Begin
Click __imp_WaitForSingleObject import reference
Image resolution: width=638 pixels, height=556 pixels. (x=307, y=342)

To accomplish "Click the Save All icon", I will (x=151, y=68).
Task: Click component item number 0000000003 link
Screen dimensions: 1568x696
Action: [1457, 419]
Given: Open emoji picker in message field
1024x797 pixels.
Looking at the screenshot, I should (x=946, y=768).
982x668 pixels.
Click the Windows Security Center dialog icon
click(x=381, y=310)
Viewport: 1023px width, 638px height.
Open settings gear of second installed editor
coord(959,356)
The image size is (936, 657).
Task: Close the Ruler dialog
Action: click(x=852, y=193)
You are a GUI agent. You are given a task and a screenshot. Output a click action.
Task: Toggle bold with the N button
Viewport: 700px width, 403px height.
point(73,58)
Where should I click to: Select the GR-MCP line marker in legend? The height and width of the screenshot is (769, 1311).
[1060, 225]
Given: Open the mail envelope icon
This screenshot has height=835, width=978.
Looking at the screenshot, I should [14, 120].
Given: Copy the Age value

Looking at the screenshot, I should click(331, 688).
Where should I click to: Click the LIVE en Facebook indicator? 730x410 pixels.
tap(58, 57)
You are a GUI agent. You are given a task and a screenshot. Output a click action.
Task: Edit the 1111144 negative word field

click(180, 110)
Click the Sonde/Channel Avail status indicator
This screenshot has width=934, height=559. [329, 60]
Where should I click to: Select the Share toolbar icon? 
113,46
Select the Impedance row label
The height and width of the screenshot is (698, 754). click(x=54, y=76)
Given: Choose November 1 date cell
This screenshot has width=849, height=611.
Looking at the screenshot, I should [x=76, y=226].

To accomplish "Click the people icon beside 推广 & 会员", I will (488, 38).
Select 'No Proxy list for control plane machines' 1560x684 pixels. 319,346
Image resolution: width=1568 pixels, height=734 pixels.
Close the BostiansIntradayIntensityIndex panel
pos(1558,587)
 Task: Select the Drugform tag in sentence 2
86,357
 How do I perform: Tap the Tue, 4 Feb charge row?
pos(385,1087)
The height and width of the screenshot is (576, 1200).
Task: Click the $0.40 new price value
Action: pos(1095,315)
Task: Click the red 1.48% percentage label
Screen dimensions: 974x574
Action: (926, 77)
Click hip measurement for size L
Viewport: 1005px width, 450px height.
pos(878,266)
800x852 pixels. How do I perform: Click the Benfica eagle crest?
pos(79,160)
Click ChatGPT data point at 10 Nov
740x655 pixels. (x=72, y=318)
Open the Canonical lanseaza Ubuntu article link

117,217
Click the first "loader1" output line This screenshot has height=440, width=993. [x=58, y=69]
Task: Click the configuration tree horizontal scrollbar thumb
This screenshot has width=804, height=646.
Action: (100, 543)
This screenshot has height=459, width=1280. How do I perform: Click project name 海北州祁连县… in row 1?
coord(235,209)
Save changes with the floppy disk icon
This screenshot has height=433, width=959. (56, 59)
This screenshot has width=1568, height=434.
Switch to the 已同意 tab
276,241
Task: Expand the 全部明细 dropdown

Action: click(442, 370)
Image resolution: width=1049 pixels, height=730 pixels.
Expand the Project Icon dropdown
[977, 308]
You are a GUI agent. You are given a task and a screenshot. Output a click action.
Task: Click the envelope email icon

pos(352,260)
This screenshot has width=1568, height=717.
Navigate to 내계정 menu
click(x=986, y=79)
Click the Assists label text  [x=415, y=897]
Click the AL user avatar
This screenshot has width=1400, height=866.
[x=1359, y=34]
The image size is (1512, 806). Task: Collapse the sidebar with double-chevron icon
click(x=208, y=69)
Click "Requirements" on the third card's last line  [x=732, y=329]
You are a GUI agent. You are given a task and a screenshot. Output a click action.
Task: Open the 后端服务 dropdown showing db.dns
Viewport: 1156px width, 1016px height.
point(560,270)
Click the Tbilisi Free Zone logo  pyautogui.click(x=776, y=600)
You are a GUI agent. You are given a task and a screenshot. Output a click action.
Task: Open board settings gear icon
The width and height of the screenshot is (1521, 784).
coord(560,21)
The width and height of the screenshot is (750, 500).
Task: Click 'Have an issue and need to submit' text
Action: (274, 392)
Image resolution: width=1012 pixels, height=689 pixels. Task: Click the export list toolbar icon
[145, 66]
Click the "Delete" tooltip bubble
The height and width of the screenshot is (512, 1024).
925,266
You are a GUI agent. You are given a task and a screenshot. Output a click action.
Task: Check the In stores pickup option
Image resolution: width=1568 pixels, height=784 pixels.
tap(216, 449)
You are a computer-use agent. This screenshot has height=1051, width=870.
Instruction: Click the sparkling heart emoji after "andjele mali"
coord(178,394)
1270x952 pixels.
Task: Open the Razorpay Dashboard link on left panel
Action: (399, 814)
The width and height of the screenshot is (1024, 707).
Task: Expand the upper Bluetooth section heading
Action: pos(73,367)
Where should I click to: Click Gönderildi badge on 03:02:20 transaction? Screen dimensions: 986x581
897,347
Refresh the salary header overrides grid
End
● What the exercise asks
Please reproduce every item above word for word, from the first line through the last.

● Worked answer
Click __imp_WaitForSingleObject import reference
Image resolution: width=638 pixels, height=556 pixels. (x=307, y=342)

To accomplish "Click the Save All icon", I will (x=151, y=68).
Task: Click component item number 0000000003 link
Screen dimensions: 1568x696
Action: [1457, 419]
Given: Open emoji picker in message field
1024x797 pixels.
Looking at the screenshot, I should (x=946, y=768).
982x668 pixels.
Click the Windows Security Center dialog icon
click(x=381, y=310)
Viewport: 1023px width, 638px height.
Open settings gear of second installed editor
coord(959,356)
The image size is (936, 657).
Task: Close the Ruler dialog
Action: click(x=852, y=193)
You are a GUI agent. You are given a task and a screenshot. Output a click action.
Task: Toggle bold with the N button
Viewport: 700px width, 403px height.
point(73,58)
Where should I click to: Select the GR-MCP line marker in legend? The height and width of the screenshot is (769, 1311).
[1060, 225]
Given: Open the mail envelope icon
This screenshot has height=835, width=978.
Looking at the screenshot, I should [14, 120].
Given: Copy the Age value

Looking at the screenshot, I should click(331, 688).
Where should I click to: Click the LIVE en Facebook indicator? 730x410 pixels.
tap(58, 57)
You are a GUI agent. You are given a task and a screenshot. Output a click action.
Task: Edit the 1111144 negative word field

click(180, 110)
Click the Sonde/Channel Avail status indicator
This screenshot has width=934, height=559. [329, 60]
Where should I click to: Select the Share toolbar icon? 
113,46
Select the Impedance row label
The height and width of the screenshot is (698, 754). click(x=54, y=76)
Given: Choose November 1 date cell
This screenshot has width=849, height=611.
Looking at the screenshot, I should [x=76, y=226].

To accomplish "Click the people icon beside 推广 & 会员", I will (488, 38).
Select 'No Proxy list for control plane machines' 1560x684 pixels. 319,346
Image resolution: width=1568 pixels, height=734 pixels.
Close the BostiansIntradayIntensityIndex panel
pos(1558,587)
 Task: Select the Drugform tag in sentence 2
86,357
 How do I perform: Tap the Tue, 4 Feb charge row?
pos(385,1087)
The height and width of the screenshot is (576, 1200).
Task: Click the $0.40 new price value
Action: pos(1095,315)
Task: Click the red 1.48% percentage label
Screen dimensions: 974x574
Action: (926, 77)
Click hip measurement for size L
Viewport: 1005px width, 450px height.
pos(878,266)
800x852 pixels. How do I perform: Click the Benfica eagle crest?
pos(79,160)
Click ChatGPT data point at 10 Nov
740x655 pixels. (x=72, y=318)
Open the Canonical lanseaza Ubuntu article link

117,217
Click the first "loader1" output line This screenshot has height=440, width=993. [x=58, y=69]
Task: Click the configuration tree horizontal scrollbar thumb
This screenshot has width=804, height=646.
Action: (100, 543)
This screenshot has height=459, width=1280. How do I perform: Click project name 海北州祁连县… in row 1?
coord(235,209)
Save changes with the floppy disk icon
This screenshot has height=433, width=959. (56, 59)
This screenshot has width=1568, height=434.
Switch to the 已同意 tab
276,241
Task: Expand the 全部明细 dropdown

Action: click(442, 370)
Image resolution: width=1049 pixels, height=730 pixels.
Expand the Project Icon dropdown
[977, 308]
You are a GUI agent. You are given a task and a screenshot. Output a click action.
Task: Click the envelope email icon

pos(352,260)
This screenshot has width=1568, height=717.
Navigate to 내계정 menu
click(x=986, y=79)
Click the Assists label text  [x=415, y=897]
Click the AL user avatar
This screenshot has width=1400, height=866.
[x=1359, y=34]
The image size is (1512, 806). Task: Collapse the sidebar with double-chevron icon
click(x=208, y=69)
Click "Requirements" on the third card's last line  [x=732, y=329]
You are a GUI agent. You are given a task and a screenshot. Output a click action.
Task: Open the 后端服务 dropdown showing db.dns
Viewport: 1156px width, 1016px height.
point(560,270)
Click the Tbilisi Free Zone logo  pyautogui.click(x=776, y=600)
You are a GUI agent. You are given a task and a screenshot. Output a click action.
Task: Open board settings gear icon
The width and height of the screenshot is (1521, 784).
coord(560,21)
The width and height of the screenshot is (750, 500).
Task: Click 'Have an issue and need to submit' text
Action: (274, 392)
Image resolution: width=1012 pixels, height=689 pixels. Task: Click the export list toolbar icon
[145, 66]
Click the "Delete" tooltip bubble
The height and width of the screenshot is (512, 1024).
925,266
You are a GUI agent. You are given a task and a screenshot. Output a click action.
Task: Check the In stores pickup option
Image resolution: width=1568 pixels, height=784 pixels.
tap(216, 449)
You are a computer-use agent. This screenshot has height=1051, width=870.
Instruction: Click the sparkling heart emoji after "andjele mali"
coord(178,394)
1270x952 pixels.
Task: Open the Razorpay Dashboard link on left panel
Action: (399, 814)
The width and height of the screenshot is (1024, 707).
Task: Expand the upper Bluetooth section heading
Action: pos(73,367)
Where should I click to: Click Gönderildi badge on 03:02:20 transaction? Screen dimensions: 986x581
897,347
Refresh the salary header overrides grid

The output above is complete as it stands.